For sophomores Farmar and Arron Afflalo, getting there is just another step in achieving their reiterated pledge of restoring UCLA to its rightful place in college basketball. Each acknowledged that they’re not there quite yet.
“We’re almost there, almost there,” Afflalo said. “I don’t feel like this program will be fully restored until we’ve won it all. But we’re very close.”
“Not yet, we still have more work to do,” Farmar said. “One appearance isn’t restoring the program. We have to make this consistent.”
For senior Ryan Hollins, getting there is an extension of the best stretch of basketball of his entire career. The UCLA center was named the Oakland Regional’s Most Outstanding Player after his 14-point, nine-rebound performance against Memphis on Saturday.
For freshman Luc Richard Mbah a Moute, getting there is an idea he temporarily dismissed during the middle of the season when the Bruin roster was decimated by injuries.
“When we got the injuries, the idea of getting to the Final Four started to fade away,” Mbah a Moute said. “When everyone came back, I started believing again. Everything’s worked out, I guess.”
And for UCLA coach Ben Howland, getting there is exactly what he was brought in to Westwood three years ago to do.
While UCLA Athletic Director Dan Guerrero believed the men’s basketball program would in time ascend to its once prestigious level, even he was taken aback by the speed at which Howland achieved it.
“I knew this moment would come. But to turn it around in such a short period of time is absolutely incredible,” Guerrero said.
“And (Howland) did it with exactly the things we thought were important for the program. Discipline. Unselfish play. Being tough-minded. And just believing in each other.”

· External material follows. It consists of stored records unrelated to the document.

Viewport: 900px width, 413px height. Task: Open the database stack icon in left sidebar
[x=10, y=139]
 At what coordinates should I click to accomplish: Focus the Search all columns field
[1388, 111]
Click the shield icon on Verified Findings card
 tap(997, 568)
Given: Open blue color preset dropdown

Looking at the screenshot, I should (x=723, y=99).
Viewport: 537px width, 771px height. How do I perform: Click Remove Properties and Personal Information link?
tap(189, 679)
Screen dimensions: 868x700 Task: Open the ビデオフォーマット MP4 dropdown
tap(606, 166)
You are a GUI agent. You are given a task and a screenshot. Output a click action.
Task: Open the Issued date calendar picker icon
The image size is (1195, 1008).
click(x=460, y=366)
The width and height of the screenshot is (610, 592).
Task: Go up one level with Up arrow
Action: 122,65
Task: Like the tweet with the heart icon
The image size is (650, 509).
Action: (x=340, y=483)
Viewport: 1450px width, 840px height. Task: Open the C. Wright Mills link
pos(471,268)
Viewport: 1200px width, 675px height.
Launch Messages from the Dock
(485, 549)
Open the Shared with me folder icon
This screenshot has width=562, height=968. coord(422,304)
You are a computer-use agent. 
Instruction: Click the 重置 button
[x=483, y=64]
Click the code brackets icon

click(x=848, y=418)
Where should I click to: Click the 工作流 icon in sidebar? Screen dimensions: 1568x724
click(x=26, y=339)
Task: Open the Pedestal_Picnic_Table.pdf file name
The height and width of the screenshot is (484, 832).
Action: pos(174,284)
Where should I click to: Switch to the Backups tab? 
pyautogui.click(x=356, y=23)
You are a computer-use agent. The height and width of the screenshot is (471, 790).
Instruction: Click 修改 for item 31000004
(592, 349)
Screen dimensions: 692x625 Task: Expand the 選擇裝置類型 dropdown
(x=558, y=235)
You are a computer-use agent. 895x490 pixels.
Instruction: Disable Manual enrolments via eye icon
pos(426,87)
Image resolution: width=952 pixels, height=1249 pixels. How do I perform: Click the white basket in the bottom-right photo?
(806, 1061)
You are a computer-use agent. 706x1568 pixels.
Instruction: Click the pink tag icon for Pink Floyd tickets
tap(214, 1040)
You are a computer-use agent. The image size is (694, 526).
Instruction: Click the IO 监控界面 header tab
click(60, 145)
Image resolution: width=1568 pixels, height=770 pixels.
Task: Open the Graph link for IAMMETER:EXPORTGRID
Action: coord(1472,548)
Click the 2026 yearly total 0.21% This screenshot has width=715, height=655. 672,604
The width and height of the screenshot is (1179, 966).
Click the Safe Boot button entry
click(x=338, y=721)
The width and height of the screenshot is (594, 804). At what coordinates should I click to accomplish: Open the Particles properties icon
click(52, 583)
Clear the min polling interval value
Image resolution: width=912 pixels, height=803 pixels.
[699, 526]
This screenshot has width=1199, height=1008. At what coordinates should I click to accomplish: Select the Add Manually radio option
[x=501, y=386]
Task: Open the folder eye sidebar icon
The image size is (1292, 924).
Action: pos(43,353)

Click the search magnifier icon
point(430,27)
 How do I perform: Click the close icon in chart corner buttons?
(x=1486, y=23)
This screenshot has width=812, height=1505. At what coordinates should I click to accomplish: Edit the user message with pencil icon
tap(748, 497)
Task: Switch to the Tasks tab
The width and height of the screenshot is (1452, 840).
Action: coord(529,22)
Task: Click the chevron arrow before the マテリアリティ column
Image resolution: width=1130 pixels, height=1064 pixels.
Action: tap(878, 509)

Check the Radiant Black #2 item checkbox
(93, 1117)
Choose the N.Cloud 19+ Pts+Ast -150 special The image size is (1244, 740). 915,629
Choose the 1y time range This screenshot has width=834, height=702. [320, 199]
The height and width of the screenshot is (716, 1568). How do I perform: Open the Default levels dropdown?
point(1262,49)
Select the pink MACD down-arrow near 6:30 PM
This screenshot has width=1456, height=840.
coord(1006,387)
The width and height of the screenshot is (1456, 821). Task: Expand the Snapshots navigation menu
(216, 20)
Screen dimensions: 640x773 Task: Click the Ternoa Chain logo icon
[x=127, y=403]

It should come as no coincidence that each of the attributes Guerrero mentioned was on full display at the Arena on Saturday against Memphis.
In the Bruins’ and Tigers’ last meeting, Memphis made sure Madison Square Garden’s scoreboard was fully functional, lighting up UCLA for 88 points, the most points ceded to an opponent this season.
On Saturday, Memphis futilely struggled to score half that many.
“I don’t think I could even dream about that,” said Farmar about limiting Memphis, a team averaging over 80 points a game, to just 45 points in the Elite Eight.
Tiger senior Rodney Carney, the team’s leading scorer, managed only five points.
Memphis freshman Shawne Williams, who torched the Bruins for 26 points in their prior meeting, went 2-for-9 from the field and scored only eight points.
The Tigers shot a season-low 31.5 percent from the field and scored a season-low 45 points, a performance which had Rodney Carney, just like Gonzaga’s Adam Morrison two days before, at mid-court, kneeling on the NCAA logo, stunned at what had just transpired.
“I needed to gather myself,” Carney said.
So did his teammates, many of whom buried their faces in towels while NCAA officials were distributing Final Four paraphernalia to UCLA players, coaches and administrators.
Yet the celebration that ensued was not as flamboyant as the one that followed the Bruins’ stunning comeback against Gonzaga on Thursday.
After the game, Hollins calmly walked over to the media table and offered his fist to several reporters sitting courtside; Farmar simply raised both his hands in the air; Afflalo quickly lined up to shake the hands of the defeated Tigers.
According to Afflalo, UCLA’s reaction was one of joy, but not of surprise.
“I remember preseason, our first media day, I said the personnel on this team have the potential to be a Sweet 16 team, and with a little luck and some good execution, could be a Final Four team,” Afflalo said.
“A lot of people probably snickered at that, wrote a few comments about that. It’s very gratifying for that to come true.
“I didn’t say national championship though, but that’s what you strive for. You don’t just strive to get to the Final Four.”
And that’s why Afflalo, just as he did after the Pac-10 Tournament, lingered near mid-court while his teammates each cut down a piece of the net at the Arena in Oakland.
“That’s not the one I want,” Afflalo said. “The one I want is in Indy.”